Need for Adverse Reaction Knowledgebase

Adverse drug reactions (ADRs) cause a significant burden on healthcare globally. In a relatively small cohort of 1 million patients in primary care, the prevalence of ADRs is around 8.3%. The etiology of ADRs in specific individuals or populations isage, comorbid conditions, genetic predisposition, sex, etc. Interesting case reports of ADRs, drug-drug interactions, genetic associations, clinical trial studies, and electronic health record systems are primary sources of information about drug reactions. Secondary sources include scholarly review articles, curated databases (e.g., LiverTox, UpToDate, Cochrane reviews, PharmaGKB, Comparative Toxicogenomics Database (CTD), Federal adverse event reporting system (FAERS), Offsides, Side Effect Resource (SIDER), etc.), and metadatabases (e.g., Meta adverse drug event database: MetaADEDB). All these sources are essential to understand ADRs and drug-drug interactions caused by pharmaceutical compounds.

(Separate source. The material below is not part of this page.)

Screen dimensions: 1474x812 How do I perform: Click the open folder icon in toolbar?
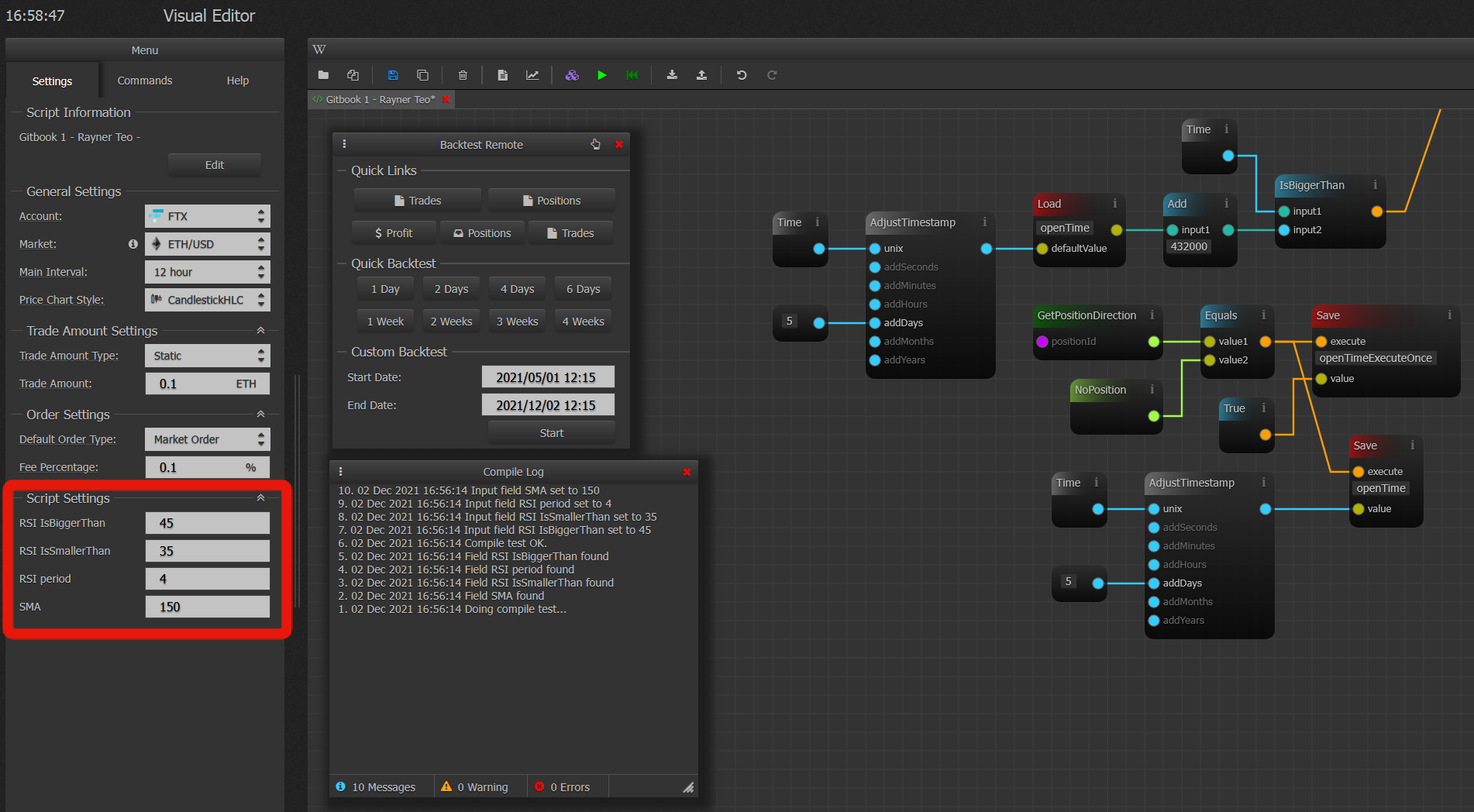click(x=323, y=75)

So far, developed resources that report ADRs and their association with various factors are either end products of the bioinformatics pipeline or extensive human curation. A typical bioinformatics pipeline generates a long list of drugs that may cause an adverse reaction. On the other hand, human-curated resources include detailed summaries and actionable information for use in healthcare. Although the output of human efforts is less than a few hundred, the reliability and usability of the bioinformatics approach are limited.

With recent advances in natural language processing methods, machines have demonstrated their ability to comprehend natural language like humans. Recently, these natural language processing (NLP) methods showed at-par performance with humans for several natural language tasks such as translation, entity identification, text classification, and comprehension. Nucleati recognizes the potential of advances in these areas and uses NLP to bridge the gap between superficial scratching of published articles by bioinformatics methods and the extensive reliability of human efforts. (Koroteev, 2021)

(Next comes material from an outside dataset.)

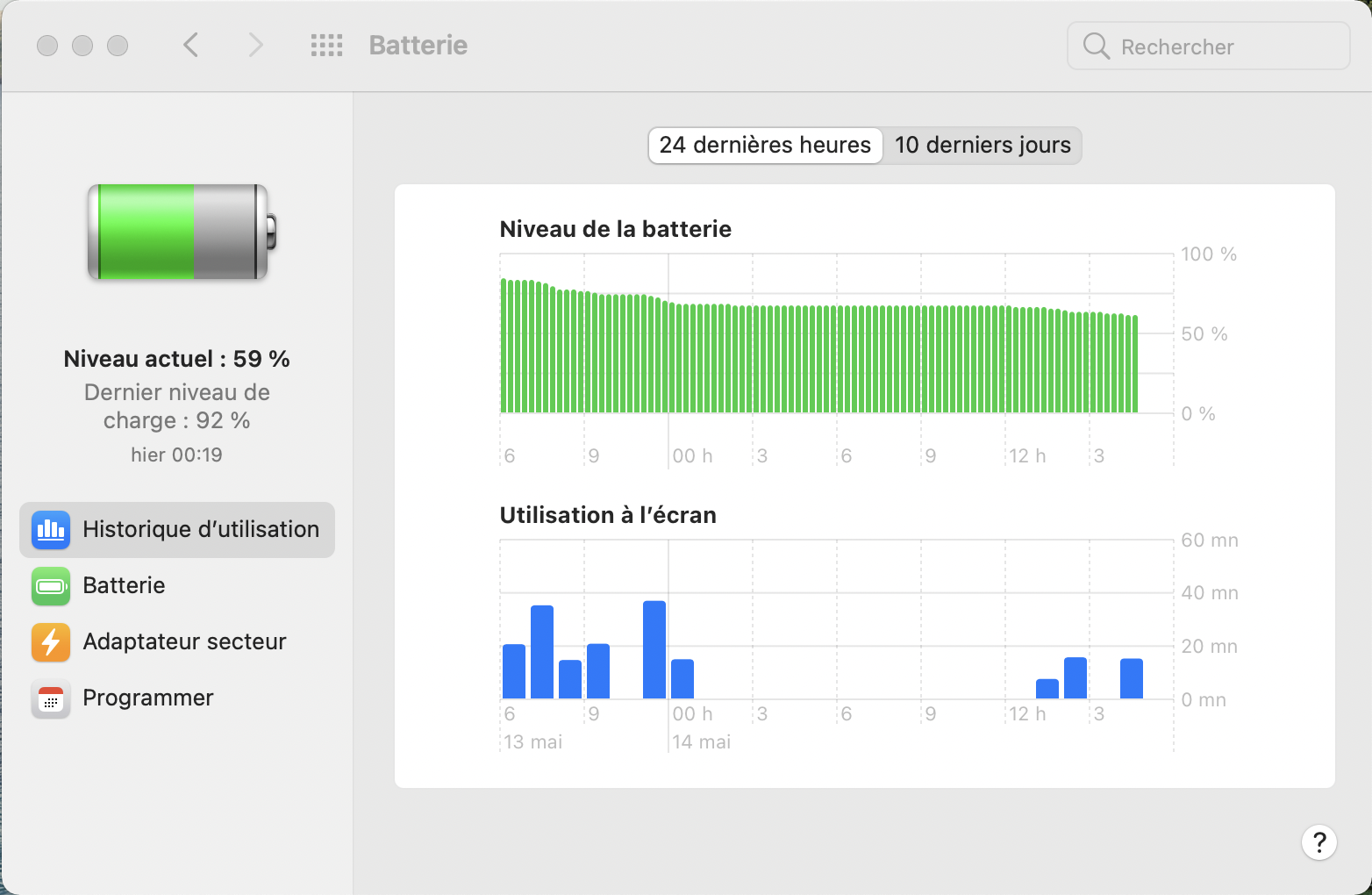Click the first green battery level bar
This screenshot has width=1372, height=895.
click(504, 346)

To demonstrate the potential of the Nucleati codebase and NLP pipeline in intelligent mining of healthcare literature and systematic collection of evidence for evidence-based medicine, we develop the first-of-its-kind, publicly accessible Adverse Drug Reactions Knowledge Base. The knowledge base is 100% curated using Nucleati's artificial intelligence (AI) literature mining robot. It serves as an example of superior reliability and in-depth data mining of articles than the typical bioinformatics method at a scale greater than human curation efforts.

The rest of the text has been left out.